‘Peppa Pig’ is the TV show of choice in many a toddler and tweenage household, but according to parents the much-loved character is having a strange impact on children in the US.
The feisty pig is adored by children both in the UK and America, but parents of Peppa fans are noticing that their little ones are beginning to speak just like the characters in the show by developing a British accent.
And picking up the well-spoken voice of the characters, isn’t the only impact the show is having on children in the UK and across the pond.
Apparently some children are also started to snort at the end of their sentences like Peppa, George and co.

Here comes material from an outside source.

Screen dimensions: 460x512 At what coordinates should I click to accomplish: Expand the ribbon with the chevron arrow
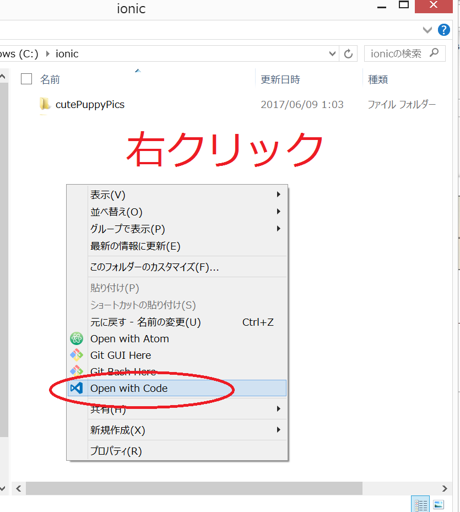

The unusual impact was first reported on parenting site Romper, by US mum and writer Janet Manley who dubbed it the ‘Peppa effect’.
In the article, Janet revealed that immediately after her daughter first watched the the show on a plane journey to Australia she started calling her “mummy”.
Her daughter also began snorting at the end of her sentences, just like the cartoon pig.
“Two years later, she still oinks in conversation. I call it the Peppa effect,” she said.
And now parents are sharing their Peppa-related concerns on Twitter, with many attributing the TV show for causing a change in the way their children are speaking.
The most entertaining aspect of my life right now is that my toddler has been watching Peppa Pig and now speaks with a British accent.
— Jess Steinbrenner (@Steinbrennerjes) February 9, 2019
— jen rofé (@jenrofe) February 6, 2019
my 3 yr old cousin has an english accent from watching peppa pig and i’m jealous
— alex (@_alexis_raelyn) January 30, 2019
Peppa is bloody contagious
— Natasha Reynolds (@KiKitBoBit) February 8, 2019
Anyone else’s kids developing a slight British accent after watching Peppa pig?
She is also snorting like a piggy, but that is expected.
— Mike Lupa (@LupaTeacher) February 3, 2019
While it may seem slightly odd if your American and your little one suddenly starts speaking with a cut-glass English accent, or oinking at the end of every sentence, experts assure that this kind of mimicking is simply because they are exposed to the sounds.
Roberto Rey Agudo, the language programme director of the department of Spanish and Portuguese at Dartmouth College told Romper that reports of Peppa accents are partly down to the popularity of the show.
He said it’s “in part because Peppa Pig has been such a phenomenon with the 2 to 5-year-old crowd and it’s considered cute, whereas I don’t know what other shows have that kind of currency right now.”
It isn’t the first time a children’s TV programme has caused parents to debate the impact it is having on their little ones.
Back in 2017 Adam Thomas kickstarted a parental debate about the TV programme ‘Horrid Henry’ and whether or not kids should be allowed to watch it.
The ‘Emmerdale’ actor took to Twitter to ask if other parents had stopped their children from watching the popular kids show?
“Anyone else banned there [sic] kid from watching horrid Henry or is it just us?” he wrote.
The 30-year-old went on to explain that his three-year-old son, Teddy’s behaviour seemed to deteriorate after watching the programme.
“Ted’s literally turned into Horrid Henry,” he quipped.
In other kids TV news, the BBC recently announced that iconic show Crackerjack! is returning to screens.
The programme, which originally ran from 1955 until 1984, will be made at MediaCityUK in Salford by BBC Children’s In-House Productions and will be available to watch on CBBC and iPlayer.